After all, time is the greatest limiting factor for any enterprise. You have to ask yourself, do you spend your engineering time building and maintaining an internal tool or focusing on providing more value to the business? If you are spending too much time on an internal tool, then you really need to consider buying a tool that allows you to move your engineering time to customer-focused work.
The other factor to consider is enterprise complexity. If your enterprise has standard, stable logging, you might not need all the options a commercial tool would provide.
I have never had the luxury of low-complexity, standard formats, combined with plenty of time to engineer a build-your-own solution. I wanted my teams to spend time on building business-focused tools — such as ML-powered service monitoring, and advanced dashboards — and on working to train users to take full advantage of our toolset, instead of building custom extensions and patching ELK or Kafka. I prefer a mix of commercial tools such as Cribl LogStream and Splunk to form the basis of my observability pipeline. (I look for the best mix of capabilities and ease of use). In my 20 years of working with observability tools, LogStream and Splunk Enterprise are the two biggest disruptors in the observability space. Both tools brought enormous value and genuinely new functionality to the space. Best of all, they made what was previously hard much easier.

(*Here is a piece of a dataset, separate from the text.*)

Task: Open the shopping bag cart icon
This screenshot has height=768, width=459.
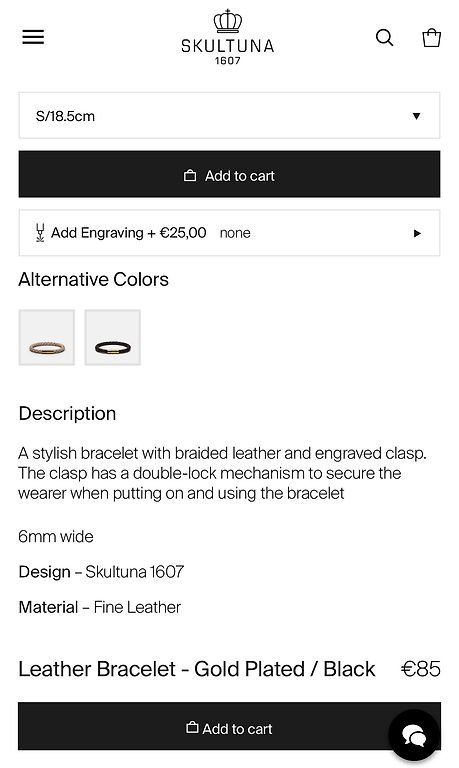Action: 432,37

Minimizing business-as-usual admin time is also critical to get as much engineer time as possible focused on solving business challenges. Every process should be scalable and use a version control system to help manage code at scale. If you do have extra engineering time, then building your own observability platform is awesome (and something I wish I could do, too!). But it is important to be honest with yourself and your team’s capabilities when you make the “build vs. buy” decision.
Plan for Failure
My hardware design focuses on scale and high availability. You have to plan for failure. Everything fails; it’s a matter of when it will fail, not if it will fail. It is important to plan for failure and know how your systems will behave.

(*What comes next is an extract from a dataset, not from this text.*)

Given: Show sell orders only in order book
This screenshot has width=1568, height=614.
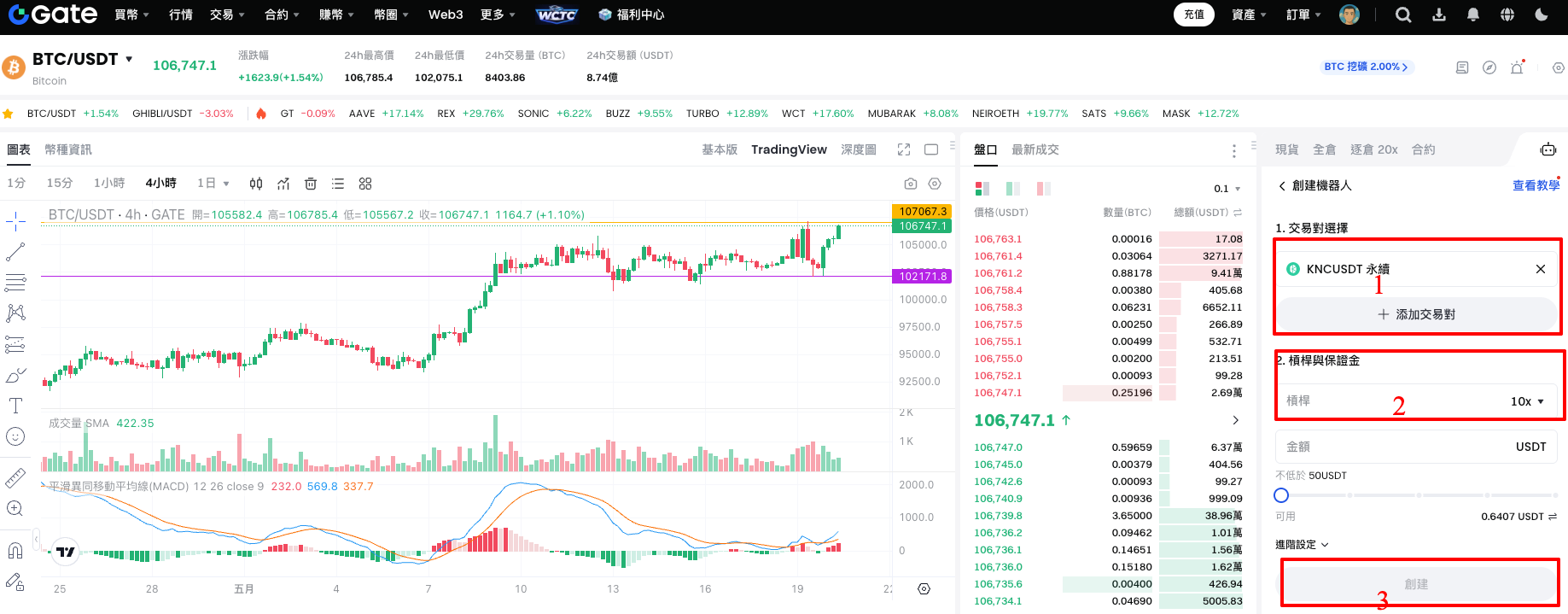Looking at the screenshot, I should click(x=1043, y=189).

Some suggestions to help plan for failure:
Separate your agent-based and agentless logging into separate tiers per data center. In the Splunk world, this would be called a Splunk Heavy Forwarder and LogStash for Elastic. I will call it logging middleware for the purpose of this article.
For each data center, have at least one cluster of servers that will consume your agentless logging coming over Syslog, HEC, and HTTPS. Be sure to use load balancers to spread the load and scale your hardware to handle the spike in traffic. I prefer to use Cribl LogStream to act as the middleware. It has a rich UI, and makes setup and scaling very easy. The cost of LogStream is more than covered by lower license costs and less engineering time due to automated workflows and pre-built sources and destinations.

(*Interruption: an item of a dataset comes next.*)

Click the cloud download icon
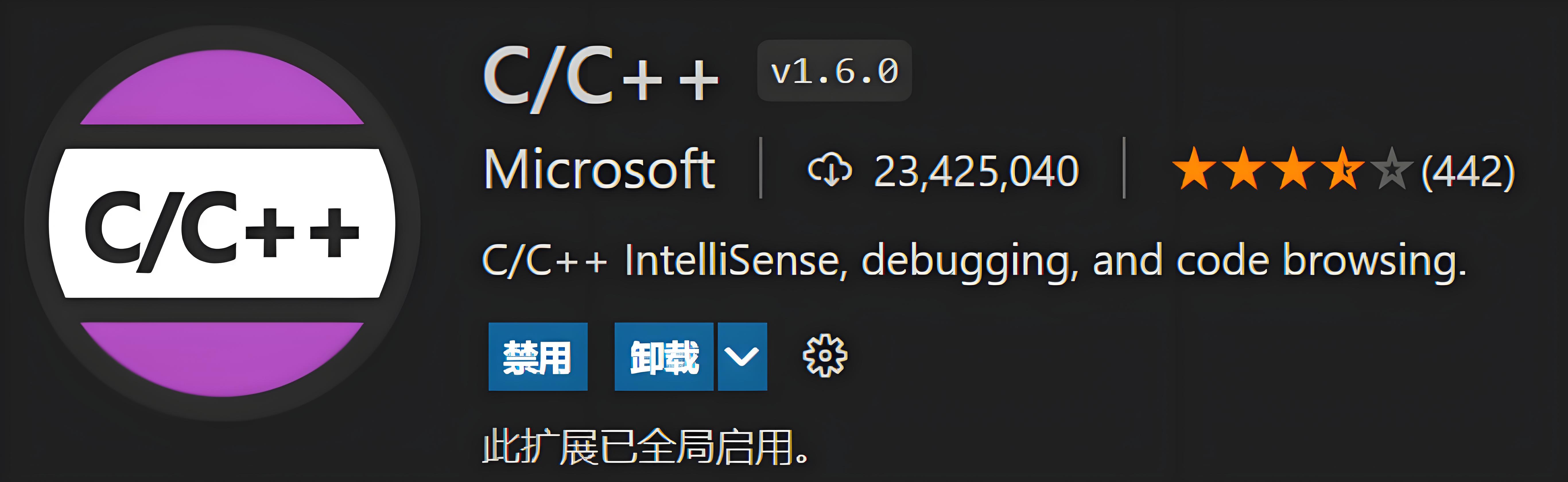Viewport: 1568px width, 482px height. coord(829,170)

Using the same approach with agent-based monitoring, you can set up a cluster of middleware servers using Cribl LogStream. You can also set up all of your logging agents, regardless of whether you’re using Splunk Universal Forwarder or Elastics Beats, to log to all the middleware servers, all the time. Using a full mesh architecture provides automated failover. Even better, set up your logging agents to log to the middleware cluster in the other data center or cloud region too. Some environments will not allow unrestricted traffic across a WAN due to network constraints, but it is something to consider. Everything you can do to provide failover options means your systems are more likely to work when you need them to work the most.
Note About Capacity Management
In terms of capacity management, do not place your observability systems in the typical utilization model centered around average CPU and memory consumption. You need your observability platform to scale to handle the spike in traffic that only occurs when the environment is under pressure and failing, such as when your firewalls are running out of CPU and logging gigs of data per second. You need your observability platform to work when everything is failing.
Bottom Line and Final Tips
Observability architecture and design are about more than software and servers. They’re about working with people and building processes to create a lasting, repeatable pattern. Here’s what’s worked for me so far:
1. Join forces with your governance and security teams to make clear rules for issues like formats and retention.
2. Make sure senior leadership understands the need to advocate for these rules to apply to all verticals across the enterprise and not just the operations vertical.
3. Put in time with the solution and software architects to get involved early with new application platforms and logging.
4. Plan for failure by breaking up workflows into separate clusters, and consider allowing traffic from data center to data center.
These are a few foundational ideas to get you started down the road to a successful observability strategy.